Alexandros Ioannis "AJ" Ginnis (; born 17 November 1994) is a Greek-American World Cup alpine ski racer. Ginnis specializes in the technical events, with a focus on slalom. He made his World Cup debut in December 2014 and gained his first podium in February 2023. He then won the silver medal in the 2023 World Championships.

Early life
Born in Athens, Greece, Alexandros Ioannis Ginnis grew up in the seaside suburb Vouliagmeni. His father ran a ski school and that was where he met his American wife. Alexandros started skiing at age two at Mt. Parnassus. When he was twelve, the family moved to Austria. It was then that the young skier decided to make his fun pastime a potential career. Ginnis was fifteen when his family moved to the United States, where he enrolled at the Green Mountain Valley School in Vermont. Two years later, he became a member of the U.S. Ski Team.

Career
At age seventeen, Ginnis was named to the U.S. Ski Team in the spring of 2012. After tearing his ACL that following season, he was able to climb the ranks and made his World Cup debut on 22 December 2014 in a slalom at Madonna di Campiglio, Italy. Later that season, Ginnis won the bronze medal in the slalom at the Junior World Championships in Hafjell, Norway, and continued to climb the ranks by securing podiums and wins at Europa Cup, NorAm, and national championship events.

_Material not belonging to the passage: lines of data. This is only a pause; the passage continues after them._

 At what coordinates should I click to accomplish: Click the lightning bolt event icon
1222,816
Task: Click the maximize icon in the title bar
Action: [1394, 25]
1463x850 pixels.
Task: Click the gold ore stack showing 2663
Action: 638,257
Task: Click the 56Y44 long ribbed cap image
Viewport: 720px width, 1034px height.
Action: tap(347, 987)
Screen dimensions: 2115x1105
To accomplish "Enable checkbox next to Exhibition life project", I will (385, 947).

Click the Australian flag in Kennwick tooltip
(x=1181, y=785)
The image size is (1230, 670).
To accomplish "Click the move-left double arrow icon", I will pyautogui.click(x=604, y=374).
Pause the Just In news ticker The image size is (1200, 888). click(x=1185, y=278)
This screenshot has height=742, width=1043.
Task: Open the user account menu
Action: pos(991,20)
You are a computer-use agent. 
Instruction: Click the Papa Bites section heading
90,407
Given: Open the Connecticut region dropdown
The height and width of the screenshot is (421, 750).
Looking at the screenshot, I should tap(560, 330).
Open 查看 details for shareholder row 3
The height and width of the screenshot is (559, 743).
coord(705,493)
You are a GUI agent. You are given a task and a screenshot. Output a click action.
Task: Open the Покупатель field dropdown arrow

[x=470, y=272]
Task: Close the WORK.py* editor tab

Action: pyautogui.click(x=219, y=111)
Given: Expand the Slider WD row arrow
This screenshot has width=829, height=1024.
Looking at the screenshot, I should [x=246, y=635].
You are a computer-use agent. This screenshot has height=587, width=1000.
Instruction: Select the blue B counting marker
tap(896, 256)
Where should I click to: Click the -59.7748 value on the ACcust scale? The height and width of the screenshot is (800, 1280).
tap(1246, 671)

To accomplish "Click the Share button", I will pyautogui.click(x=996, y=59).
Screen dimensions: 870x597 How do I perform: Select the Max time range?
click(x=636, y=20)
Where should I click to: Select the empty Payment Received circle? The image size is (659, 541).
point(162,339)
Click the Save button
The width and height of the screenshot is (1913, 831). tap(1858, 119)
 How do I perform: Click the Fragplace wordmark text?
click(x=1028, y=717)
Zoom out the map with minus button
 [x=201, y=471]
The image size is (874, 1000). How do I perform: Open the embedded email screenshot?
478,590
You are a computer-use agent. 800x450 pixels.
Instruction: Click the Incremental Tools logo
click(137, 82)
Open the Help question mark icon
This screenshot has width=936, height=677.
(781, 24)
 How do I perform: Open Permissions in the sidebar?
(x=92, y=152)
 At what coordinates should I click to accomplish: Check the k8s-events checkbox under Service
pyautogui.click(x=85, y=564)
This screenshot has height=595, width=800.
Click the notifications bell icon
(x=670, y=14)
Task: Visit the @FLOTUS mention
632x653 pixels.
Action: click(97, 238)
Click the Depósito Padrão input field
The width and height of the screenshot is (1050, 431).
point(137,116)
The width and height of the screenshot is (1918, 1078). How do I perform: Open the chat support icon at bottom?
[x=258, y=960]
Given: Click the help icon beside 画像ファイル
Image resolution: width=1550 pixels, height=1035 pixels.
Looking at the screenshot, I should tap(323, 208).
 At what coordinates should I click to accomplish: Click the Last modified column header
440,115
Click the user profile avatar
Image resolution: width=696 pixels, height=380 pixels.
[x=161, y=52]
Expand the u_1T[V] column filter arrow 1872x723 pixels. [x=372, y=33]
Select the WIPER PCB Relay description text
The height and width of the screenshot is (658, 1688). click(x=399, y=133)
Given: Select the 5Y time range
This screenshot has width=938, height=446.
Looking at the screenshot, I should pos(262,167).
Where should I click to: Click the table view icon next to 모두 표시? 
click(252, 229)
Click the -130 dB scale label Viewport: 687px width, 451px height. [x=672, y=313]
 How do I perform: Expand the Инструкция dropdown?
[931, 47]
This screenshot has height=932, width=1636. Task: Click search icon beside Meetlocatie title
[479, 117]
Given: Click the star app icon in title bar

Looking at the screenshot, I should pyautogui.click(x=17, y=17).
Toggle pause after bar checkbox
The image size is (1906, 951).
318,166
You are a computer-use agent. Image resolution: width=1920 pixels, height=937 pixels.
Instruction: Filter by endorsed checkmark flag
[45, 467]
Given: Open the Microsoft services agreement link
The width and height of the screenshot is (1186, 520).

On 22 December 2016, Ginnis scored his first World Cup points, finishing 26th in the slalom at Madonna di Campiglio. During that 2017 season, he qualified to represent Team USA at the World Championships in St. Moritz, Switzerland.

His career has been plagued by injuries, as he has received more than five surgeries on the same knee. Knee injuries kept him sidelined during the 2018 and 2019 seasons. In the 2020 season, Ginnis raced for Dartmouth College while re-qualifying for the USA's World Cup team.

On 17 January 2021, Ginnis became the first Greek alpine racer to register World Cup points for Greece, finishing eleventh at a slalom in Flachau, Austria. The Hellenic Olympic team praised him for his great effort and contribution to the sport in Greece and U.S. Ambassador to Greece Geoffrey Pyatt tweeted:

“Athens-born Greek-American AJ Ginnis, skiing for Flag of Greece today became the first ever Greek to win a point scoring position in @fisalpine professional competition!”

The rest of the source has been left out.